Pruitt isn’t the only Oklahoma lawmaker to criticize the EPA. Republican primary races for the U.S. Senate and House last year featured candidates attempting to out-duel each other on who hated the EPA more. A debate between Rep. Steve Russell and candidate Patrice Douglas featured tough talk from both candidates on how, if elected, they would fight the EPA.
The nation appears split on its support of the EPA, and while public support for putting environmental protections over economic growth has declined over the past 30 years, a majority of Americans (51 percent) still believe the environment should take priority over the economy in many cases, according to Gallup.

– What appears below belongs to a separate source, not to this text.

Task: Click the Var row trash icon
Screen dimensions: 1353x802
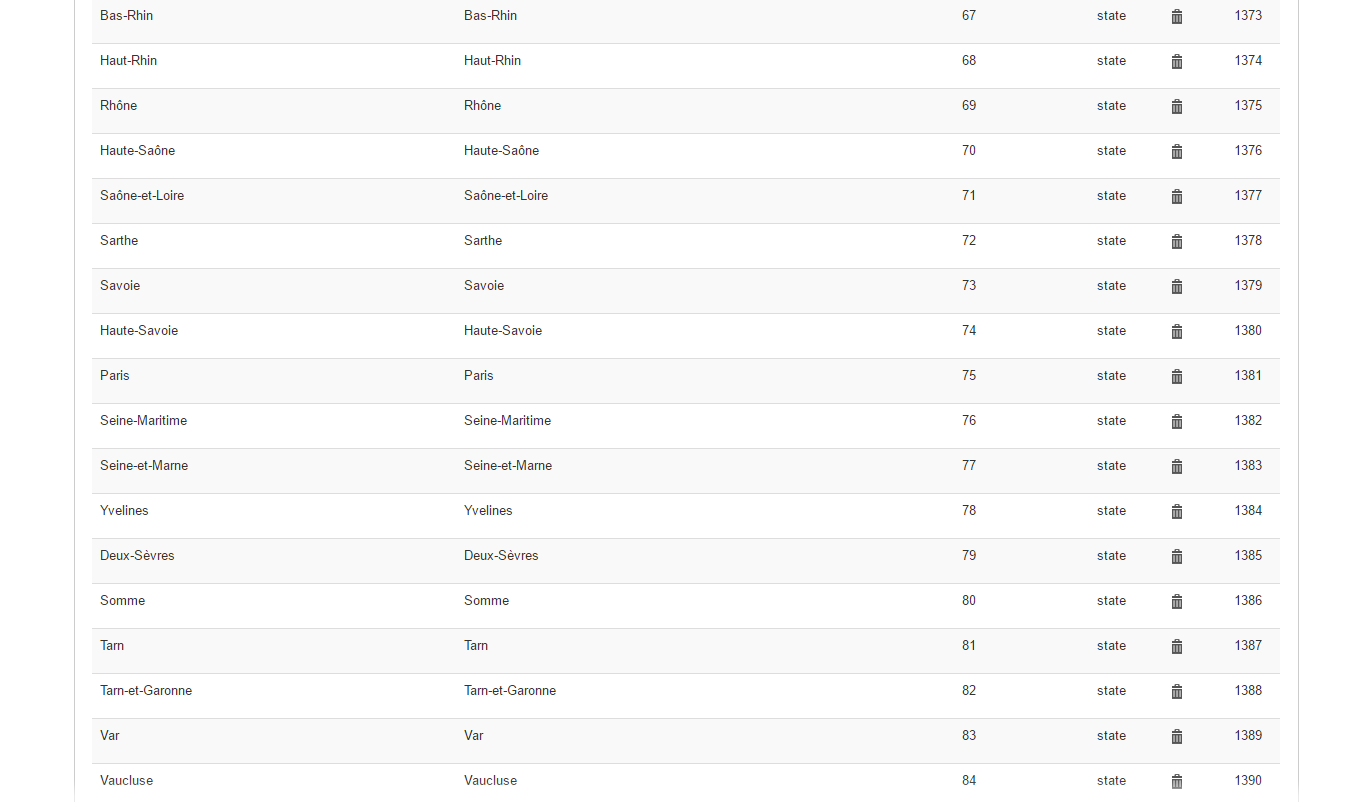Action: click(1177, 737)
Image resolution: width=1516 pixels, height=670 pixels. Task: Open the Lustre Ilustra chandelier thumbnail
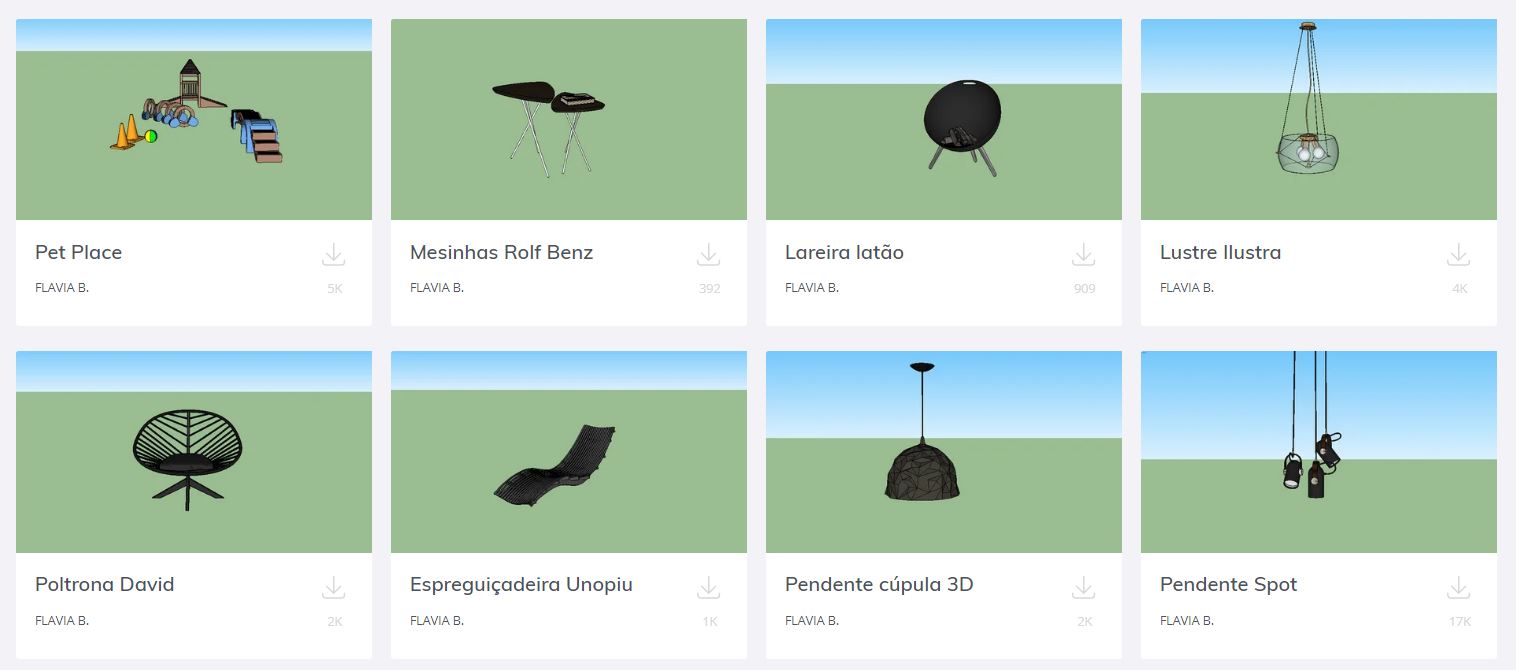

Threats to the EPA’s reach could intensify with a Republican-controlled House and Senate, but those threats will lack bite with a Democratic president able to veto legislation and set the course for the Clean Air Act.
However, that reality is why environmental advocacy and utility companies will pay close attention to future elections, including the 2016 presidential race.
“With different [presidential] administrations, approaches are different on how they are going to implement the Clean Air Act,” Pearson said. “I’d say 2016 is pretty important for all the progress we have made. We don’t want to turn back, and we aren’t going to.”
While environmental sustainability is political for some, others see it as a bipartisan issue that could end up being one of the most important of the 21st century.
“I believe this is probably the most important ethical issue of our time,” said Bruce Prescott, Oklahoma Faith Network director and an advocate for the Wichita Mountains. “It’s not just the environment that is at stake, but it is also our health that is at stake.”
The EPA was in Oklahoma City last week to host a public hearing on its recommendations for Texas’ implementation plan, and the agency is accepting comments from the public until April.
The EPA hopes to have its own implementation plan finalized by September, setting Texas on a course for dramatically reducing its air pollution that so often finds its way into Oklahoma and other states.
“Texas is the biggest contributor of air pollution in the country,” Pearson said. “A major cleanup plan has to start with them.”
Print headline: Dirty Texas, Pollution from our neighboring state invades our airspace and covers a nationally protected mountain range in southwestern Oklahoma.